-- What the task asks --
Please format the data from the line with "Given: Click the Logout button" through the line with "Looking at the" as a two-column CSV with the columns instruction and output. Each row holds one instruction and its output, each in one quoted field with line breaks turned into spaces, and the pictures left out.

-- Information shown --
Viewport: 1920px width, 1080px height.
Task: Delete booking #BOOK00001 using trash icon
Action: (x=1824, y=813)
--
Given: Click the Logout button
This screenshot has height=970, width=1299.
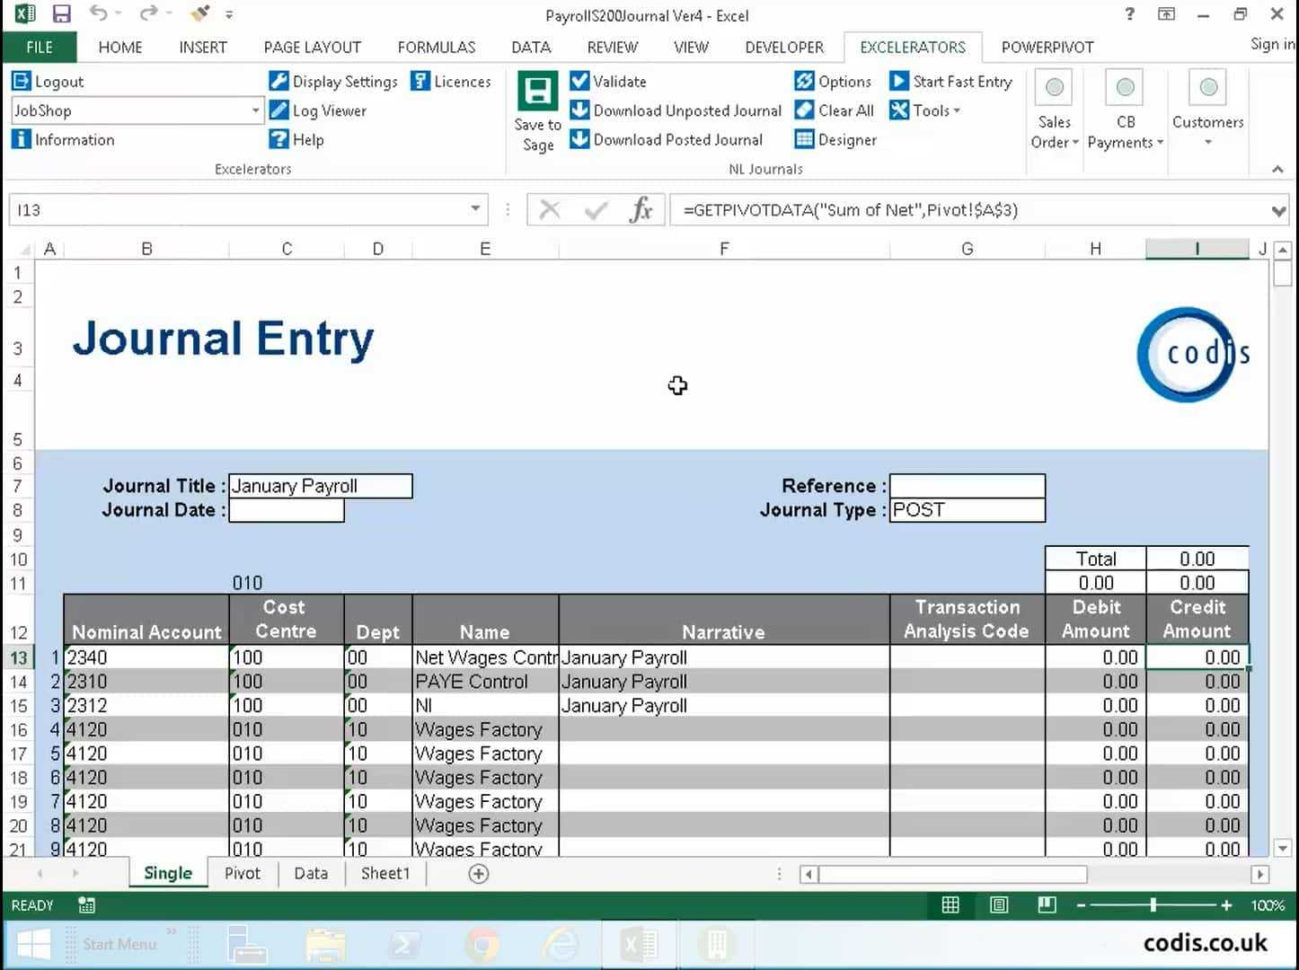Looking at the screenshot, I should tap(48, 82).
---
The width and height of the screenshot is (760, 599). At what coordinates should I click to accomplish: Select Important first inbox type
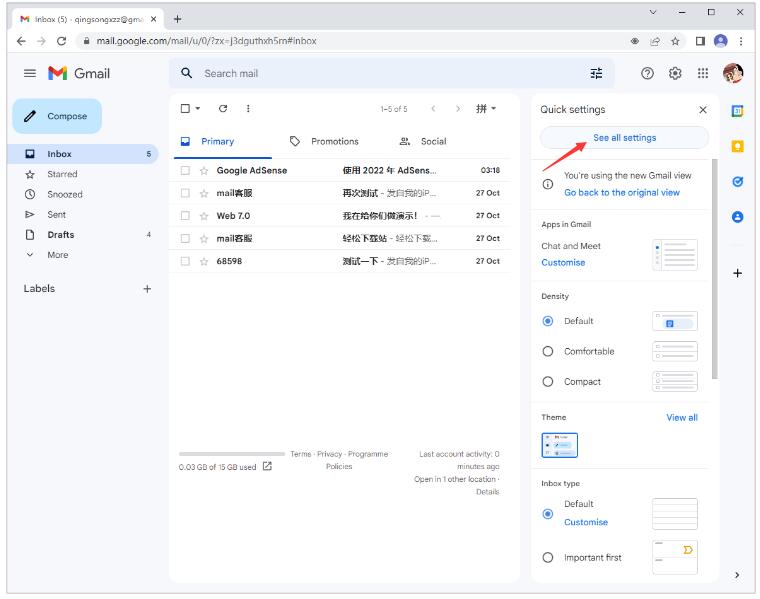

-- Response to the task --
instruction,output
"Given: Click the Logout button This screenshot has height=970, width=1299.","Looking at the screenshot, I should tap(48, 82)."